Procedures for process validation should also contain further details regarding testing, training, documentation, review, and approval. 

Manufacturers often choose to develop a Validation Master Plan (VMP) as a tool to control and monitor the status of validation activities. As VMPs are not required by regulations, the content and structure can vary widely. 

An individual validation plan is another tool that is widely used to support the planning for more complex projects such as new manufacturing lines or production transfers. The individual validation plan may establish a generic validation strategy and offer the potential to approach validation activities in a more structured manner.  

Equipment qualification  

Equipment qualification (EQ) adds value for manufacturers by helping to prevent future issues. When done properly, it ensures that equipment operates in a reliable and predictable manner.  

All equipment and machines used in the manufacturing process of medical devices require EQ. It supports manufacturers in properly establishing key areas of operation such as maintenance plans, calibration tolerances and intervals, as well as cleaning or microbiological procedures. 

Recommendations or instructions from third-party equipment suppliers are an essential source of information and must be considered during installation activities. Applicable support systems and utilities must also be verified and completed during installation. This extends beyond the supply of electricity and compressed air to encompass other topics such as material supply or data transfer infrastructure.  

Functional testing of the equipment, including alarm and control systems, must also be carried out. Furthermore, operating instructions for the equipment and training documentation needs to be prepared accordingly. Any documentation such as manuals, drawings or codes that are needed to operate, maintain or repair theequipment should be compiled and retained for future use.Validation is also needed to provide objective evidence that computerised systems and software tools are suitable for their intended purpose 

Operational qualification 

An operational qualification (OQ) is usually accomplished in two main steps: 

  1. Identification of critical process parameters 

  1. Provision of evidence that production at worst-case settings will still result in a product that meets specifications 

Once OQ samples are tested, results are recorded and evaluated thoroughly, including statistical analyses. In most cases, OQ should be successfully completed as a prerequisite before starting Performance Qualification. 

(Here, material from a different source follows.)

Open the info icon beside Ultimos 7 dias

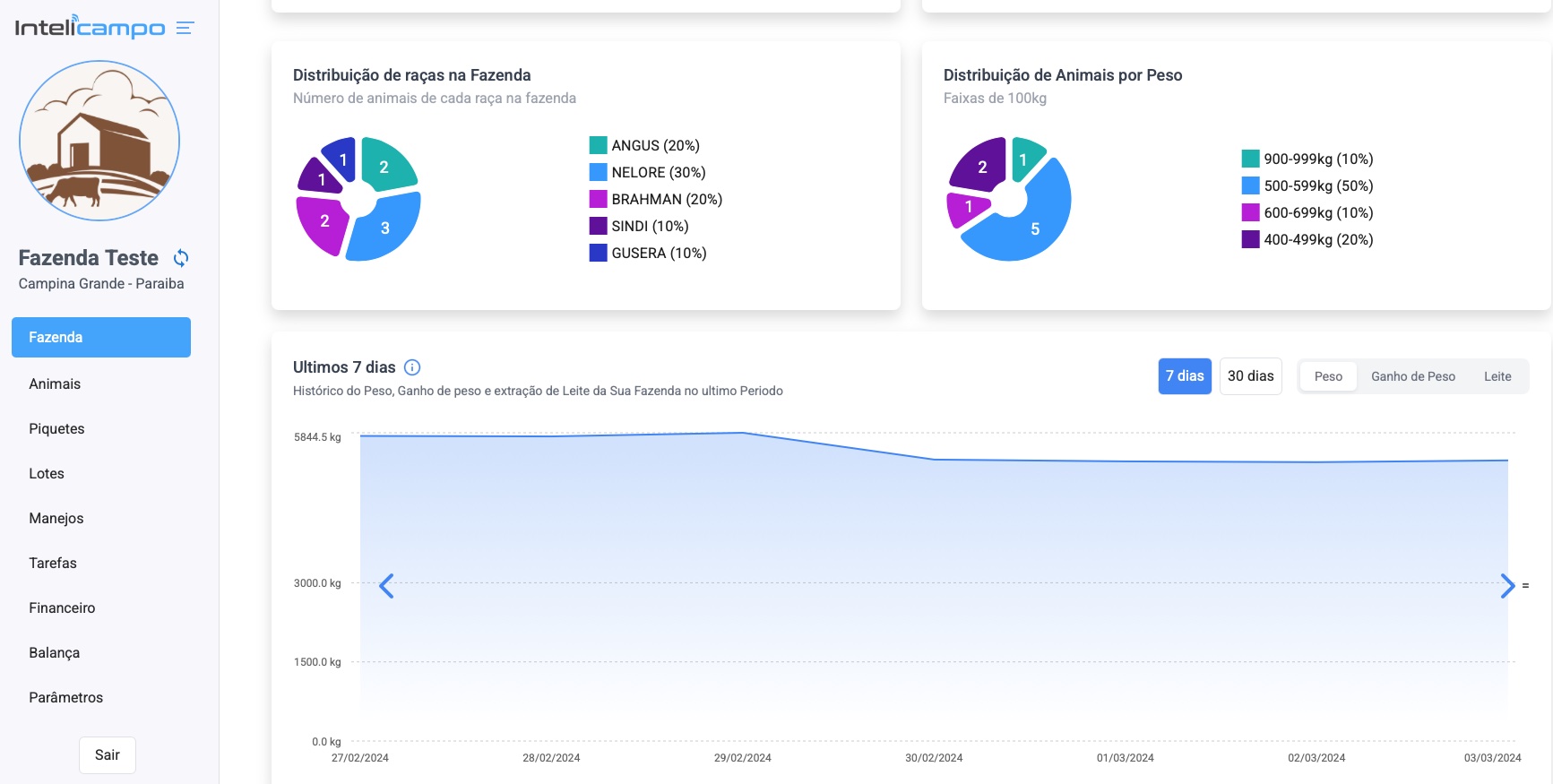pyautogui.click(x=412, y=367)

Performance qualification 

To determine the scope, range, and size of the performance qualification (PQ), it is vital to understand the natural process variability and other influences that routine manufacturing may be exposed to. 

The PQ plan should therefore clearly describe how many routine manufacturing runs are required to show repeatability and stability of the processes under consideration. Additionally, sampling plans need statistically sound justifications. Successful completion of the PQ will enable the manufacturer to initiate approval of the new or changed manufacturing process. 

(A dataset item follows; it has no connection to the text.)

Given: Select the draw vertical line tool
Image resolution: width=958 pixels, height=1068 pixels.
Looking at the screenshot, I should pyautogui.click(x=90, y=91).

Once the manufacturing process has been validated, it is a requirement to maintain the validated state. This entails monitoring and controlling validated process parameters to ensure that the specified requirements continue to be met.  

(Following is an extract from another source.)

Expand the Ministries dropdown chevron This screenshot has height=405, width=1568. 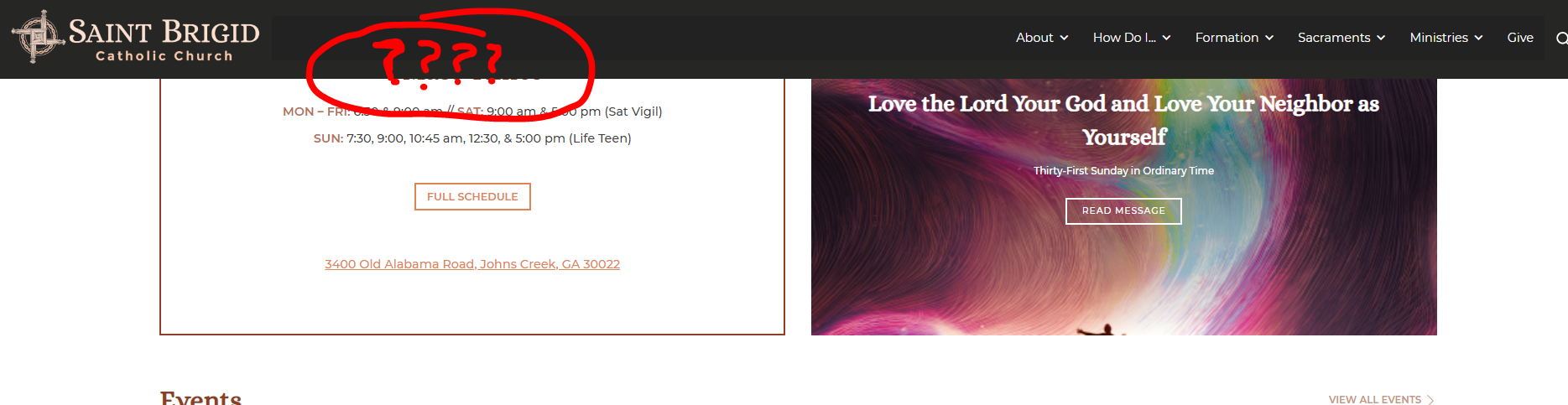point(1478,38)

The application of statistically sound sampling plans is a requirement of ISO 13485, and manufacturers are responsible fordetermining and justifying them. However, these plans will not replace proper process development or monitoring of critical process parameters. The Global Harmonization Task Force (GHTF) guidance SG3/N99-10:2004 (ed.2) defines process validation as ‘a term used in the medical device industry to indicate that a process has been subject to such scrutiny that the result of the process … can be practically guaranteed’. Technical understanding of the manufacturing processes is therefore key to ensure that the process results ‘can be practically guaranteed’.